Cafétéros Pro, la locomotive

En 2021, les Tucanes veulent prendre leur envol afin de « tirer la Fédération vers le haut », comme le souligne Catalina Palacio, directrice de la FeCoRugby. Pour cela, les Colombiens ont accepté la main tendue par Sudamerica Rugby. Ils intégreront la nouvelle Super ligue sud-américaine. L’équipe, Cafétéros Pro – le pays est l’un des principaux producteurs de café au monde – sera « à 90 % » composée de joueurs de la sélection actuelle, d’après la dirigeante. « C’est l’exigence du haut niveau qui nous emmène aujourd’hui au professionnalisme » déclarent d’une seule voix Andrés Gomez et Catalina Palacio. Si les futurs Cafétéros ont pu participer dès 2020 au tournoi (édition depuis annulée à cause de la pandémie mondiale), ils ont préféré prendre leur temps dans un pays où les démarches administratives sont longues et parfois laborieuses. Grâce à ses nouveaux statuts, approuvés par le Ministère des Sports, et votés le 31 octobre, la Fédération Colombienne de Rugby devient seulement la quatrième entité fédérative à pouvoir pratiquer du sport professionnellement. D’après le président de la Fédération, « cette fenêtre qui s’offre à nous est une chance de faire vivre beaucoup de monde, sur et en dehors des terrains, grâce au rugby ».

### Extrait de données
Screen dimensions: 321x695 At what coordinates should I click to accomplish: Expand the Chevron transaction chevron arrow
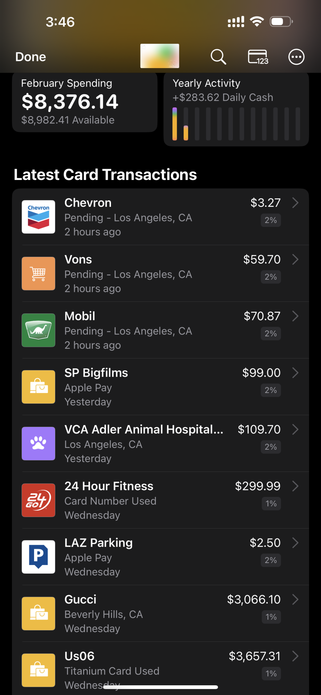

### Objectif de l'exercice
D'après le texte sur les Cafétéros Pro, quelle proportion de l'équipe sera composée de joueurs de la sélection actuelle ?

### Résultat de l'exercice
L'équipe sera composée « à 90 % » de joueurs de la sélection actuelle.